EXERCISE: Beneath this line is the data. Output exactly the lines from the line with "Collapse the JPEG output format dropdown" to the line with "This screenshot has width=1344, height=768.", both ends included, and nothing more.

RECORDS SHOWN:
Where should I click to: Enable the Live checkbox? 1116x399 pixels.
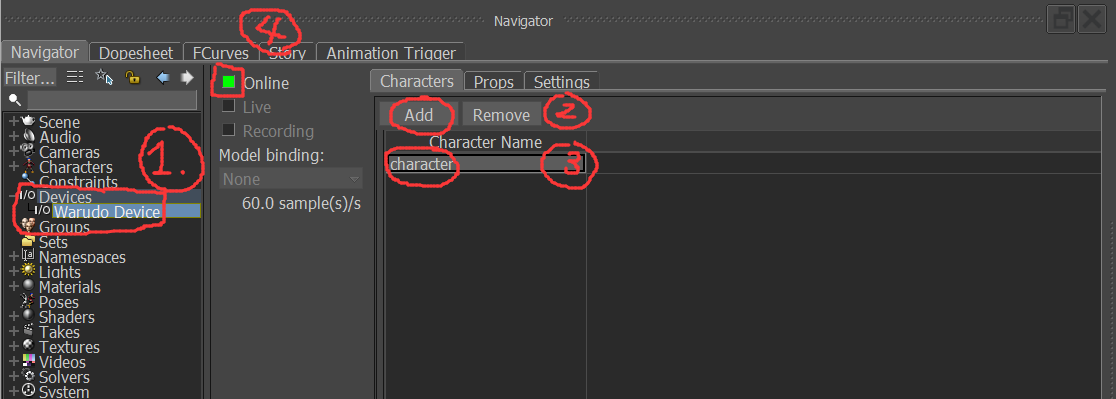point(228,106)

==

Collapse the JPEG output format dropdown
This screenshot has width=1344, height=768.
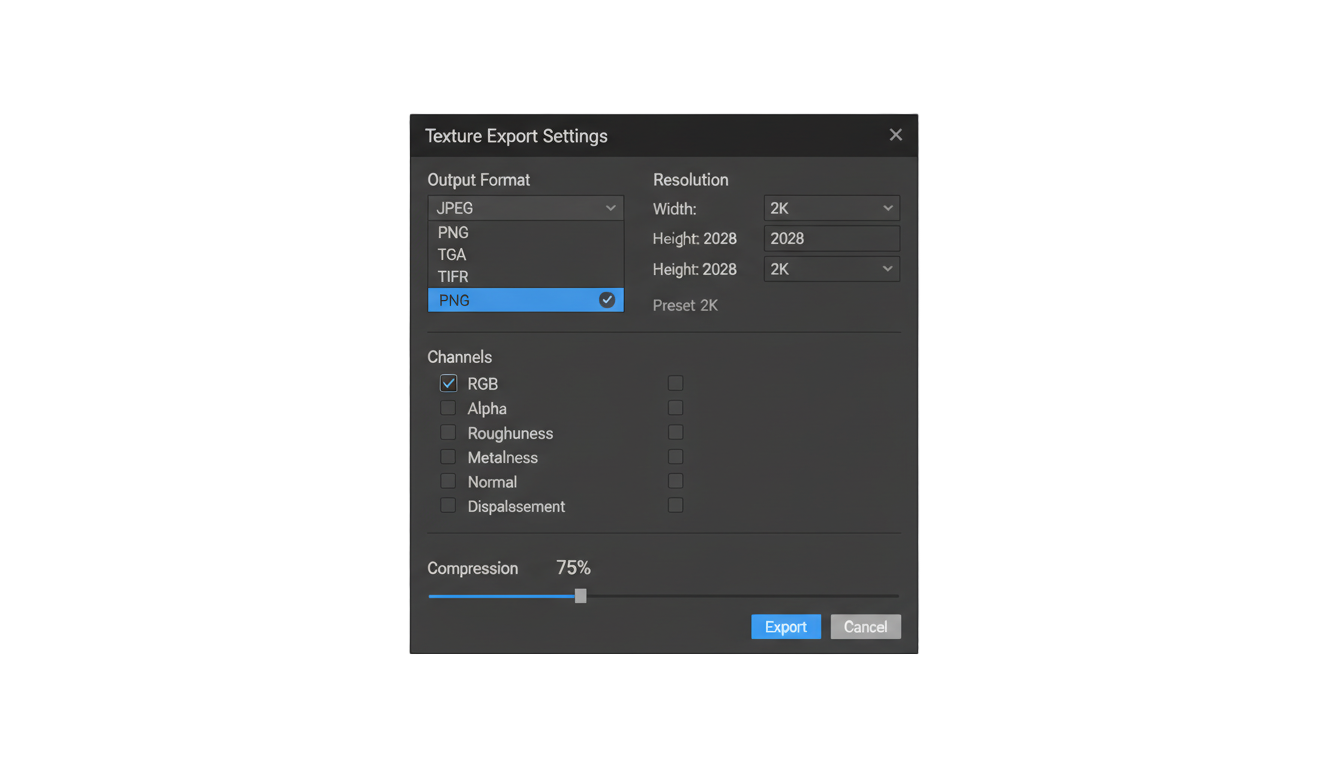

---

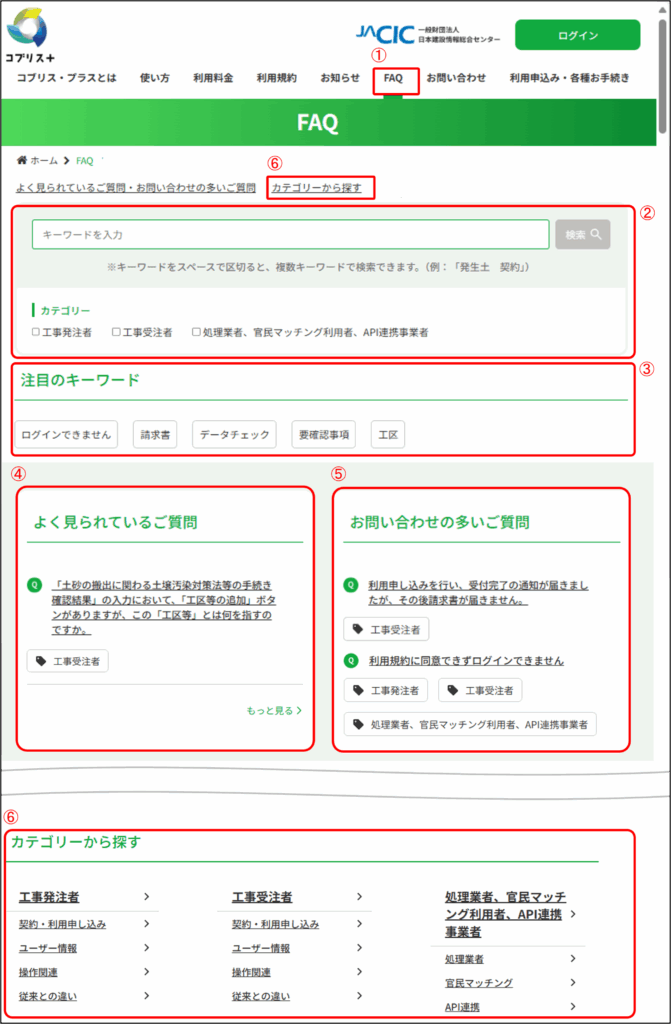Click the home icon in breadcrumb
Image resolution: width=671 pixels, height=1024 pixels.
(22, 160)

ANSWER BOX:
Collapse the JPEG output format dropdown
This screenshot has width=1344, height=768.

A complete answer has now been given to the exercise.